Dans cette lutte contre l’ignorance, le rôle de l’éducation et de la culture est crucial. La véritable éducation, selon Rousseau, doit être celle qui éveille l’individu à une conscience critique, capable de dépasser les diktats de la société et d'atteindre une forme de liberté authentique. Mais dans un monde où l'information est souvent manipulée et simplifiée à l'extrême, l’éducation est aujourd’hui confrontée à un double défi : non seulement celui d'enseigner des faits, mais aussi celui de former des esprits capables de les remettre en question. Les sociétés modernes, saturées d'informations contradictoires, demandent une vigilance constante pour ne pas sombrer dans l'ignorance vicieuse.

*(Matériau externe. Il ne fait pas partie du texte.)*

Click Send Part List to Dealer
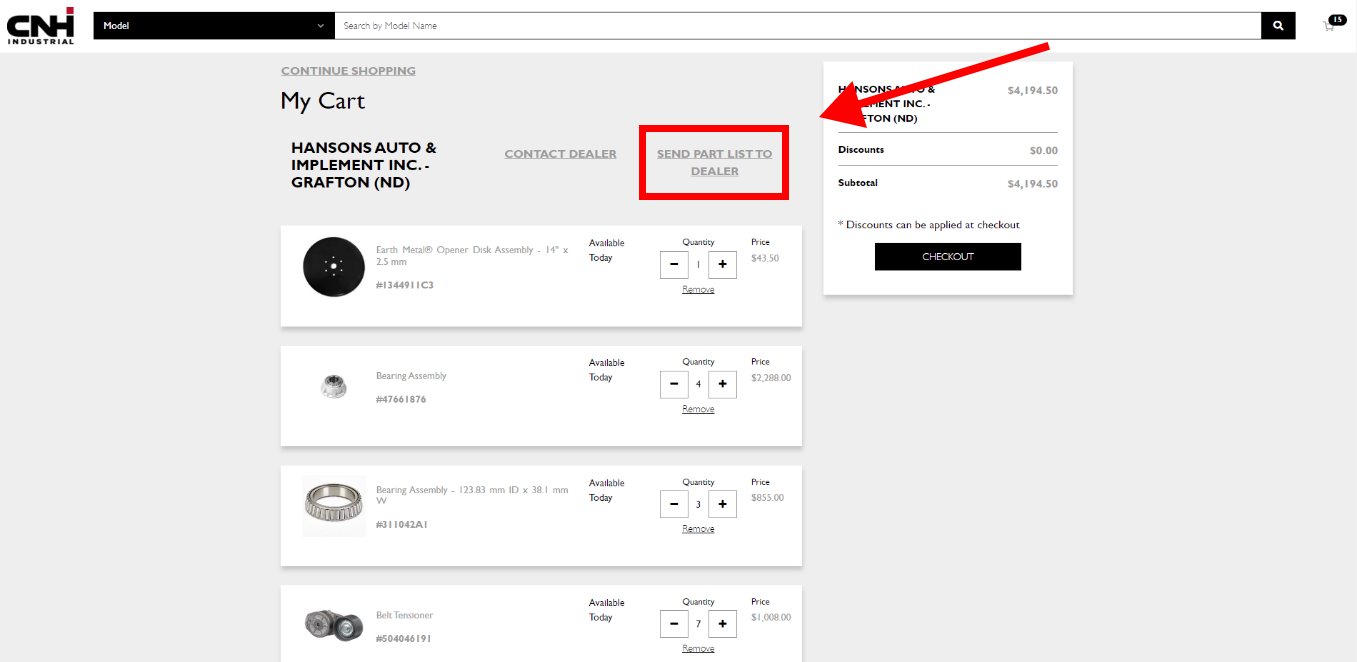The height and width of the screenshot is (662, 1357). 714,162
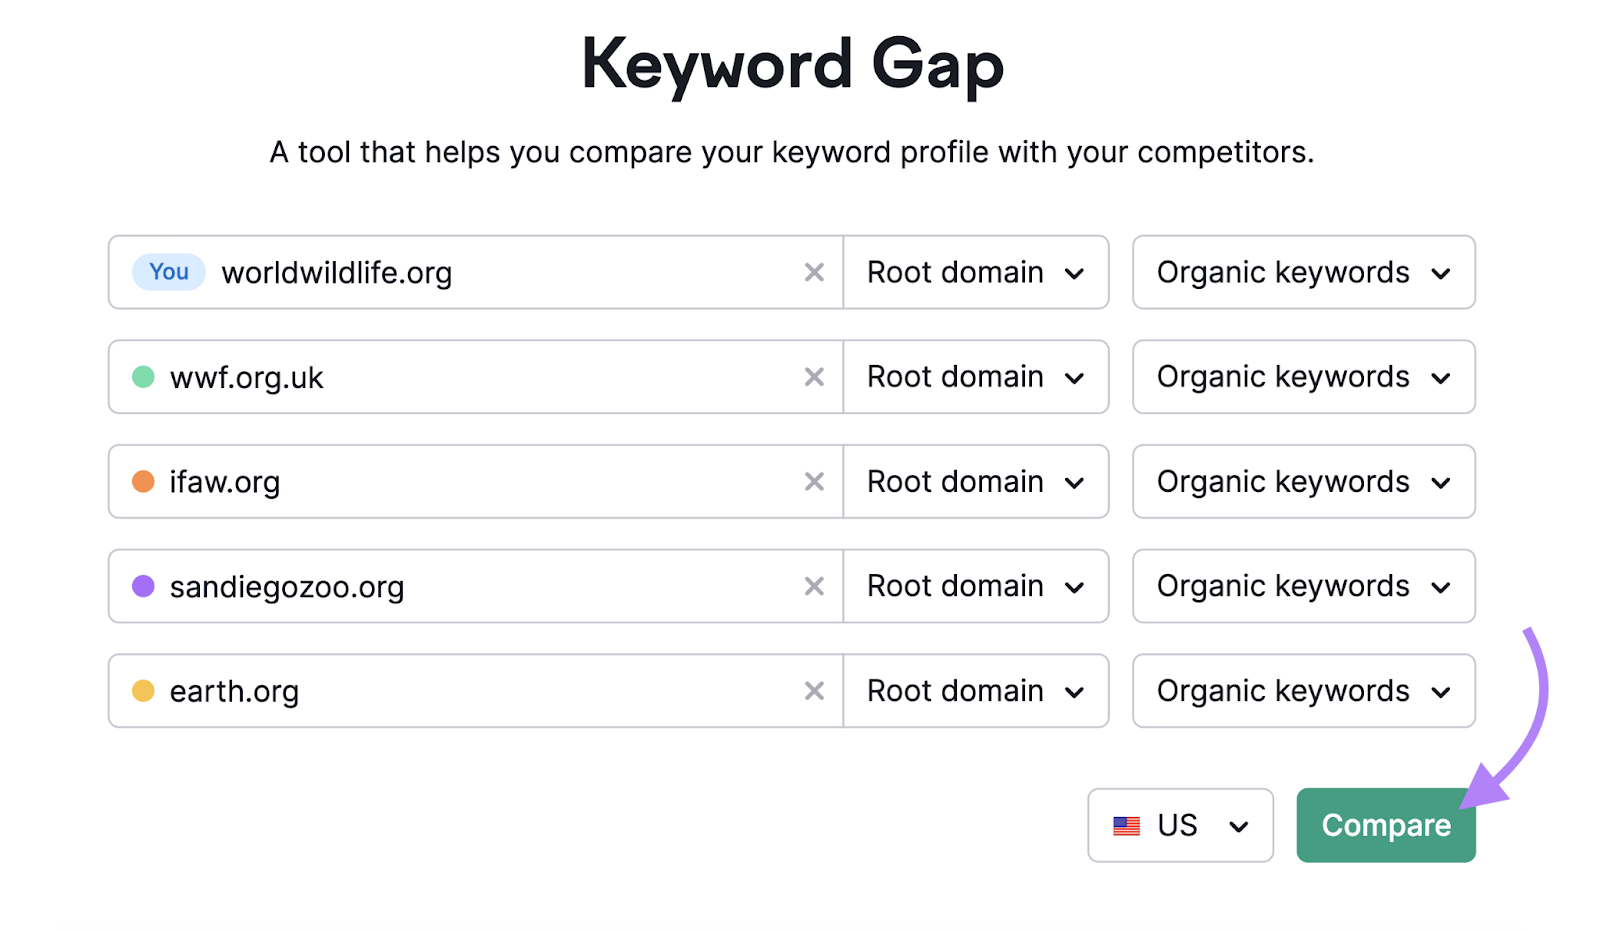Click inside the earth.org input field
This screenshot has width=1600, height=931.
point(450,690)
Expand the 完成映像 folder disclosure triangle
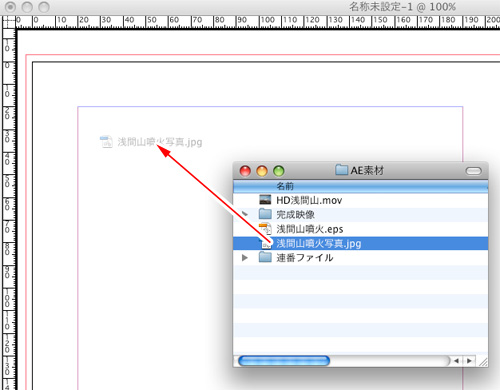Viewport: 500px width, 390px height. tap(245, 214)
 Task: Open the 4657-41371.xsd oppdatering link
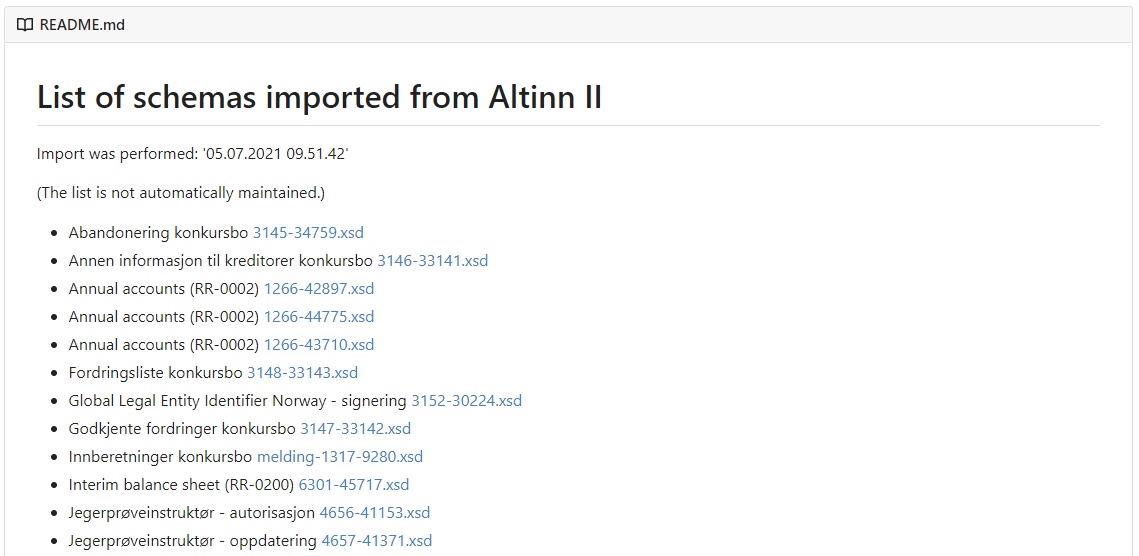point(376,541)
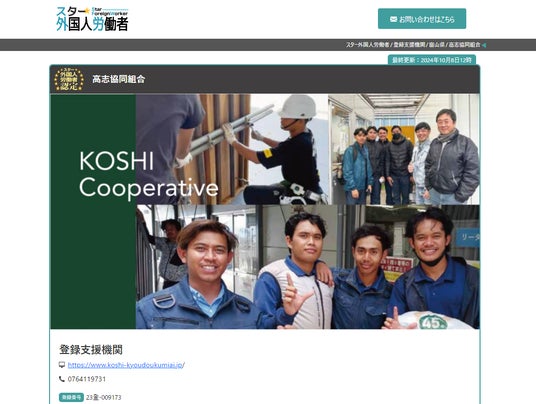
Task: Click the group photo in truck bay
Action: click(x=404, y=149)
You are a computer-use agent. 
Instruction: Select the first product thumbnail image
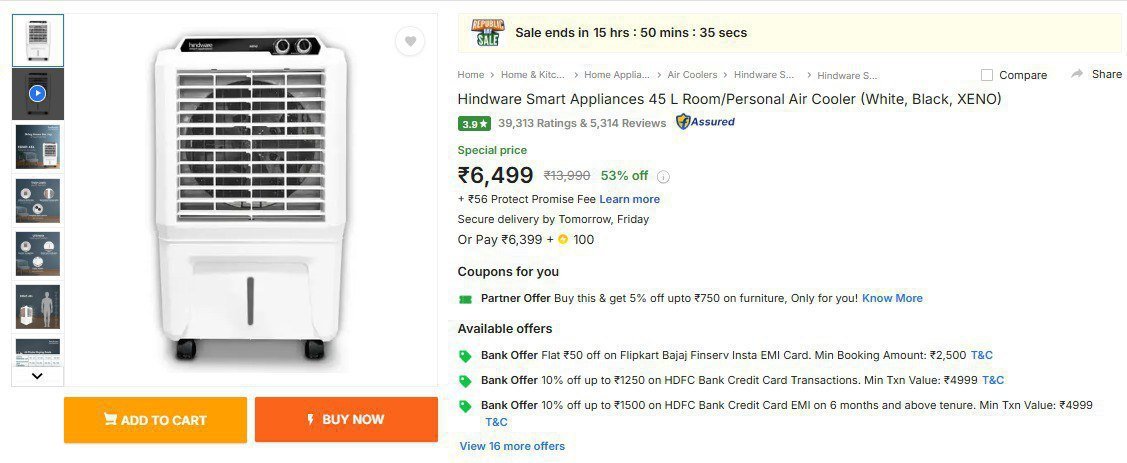click(x=37, y=40)
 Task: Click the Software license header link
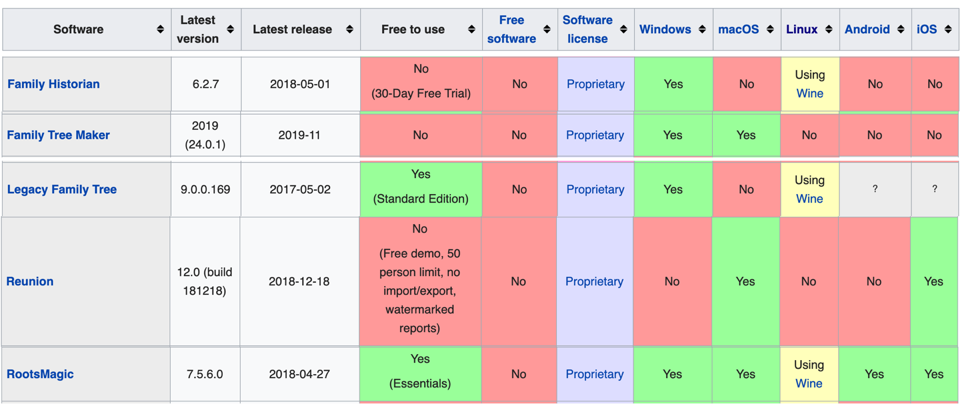pyautogui.click(x=587, y=29)
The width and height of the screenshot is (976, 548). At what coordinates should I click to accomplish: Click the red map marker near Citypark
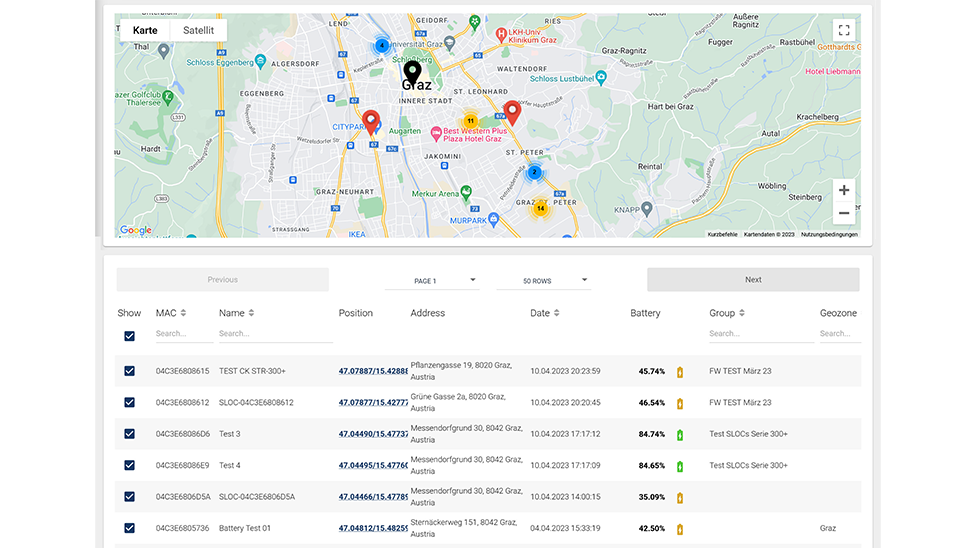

Il est aussi essentiel de prendre conscience des mécanismes par lesquels cette ignorance devient une arme. L'ignorance, dans de nombreux contextes, n'est pas simplement un défaut de connaissance, mais une stratégie délibérée pour maintenir l'ordre établi. Les dirigeants populistes exploitent souvent cette dynamique pour renforcer leur pouvoir, en réduisant la complexité politique à des slogans simples et des boucs émissaires faciles à identifier. Ce type de stratégie, qui repose sur l’ignorance et la manipulation des émotions plutôt que sur des arguments rationnels, est d’une redoutable efficacité dans la politique contemporaine. Le rejet des faits au profit de narratifs simplifiés engendre des divisions profondes, où la vérité elle-même devient relative.

À la lumière de ces observations, il apparaît crucial pour le citoyen moderne de développer une forme de résistance intellectuelle face à cette tendance à l’ignorance volontaire. Résister à la tentation de l'ignorance, c'est d'abord se soumettre à la difficulté d’un examen constant des idées, des faits et des valeurs. C'est refuser de céder à l'illusion de la certitude facile et accepter la complexité de la réalité. En cela, l'éducation ne se limite pas à la transmission d'un savoir, mais doit plutôt se concevoir comme une préparation à l'indépendance de jugement, un processus par lequel l'individu devient capable de s'orienter dans un monde où l’ignorance et la manipulation sont omniprésentes.

De plus, il est essentiel de comprendre que cette ignorance ne se limite pas aux individus eux-mêmes, mais s'étend souvent à des structures sociales et politiques qui en profitent. La politique, la religion et même certains secteurs des médias jouent un rôle primordial dans la diffusion et la perpétuation de cette forme d'ignorance. Ces institutions, en réduisant la réflexion à des slogans et en simplifiant à l’extrême les enjeux complexes, façonnent l'opinion publique en leur faveur. En ce sens, le véritable défi pour l’individu moderne réside dans sa capacité à se libérer de ces influences et à forger sa propre compréhension du monde, en restant vigilant face à la superficialité de nombreux discours publics.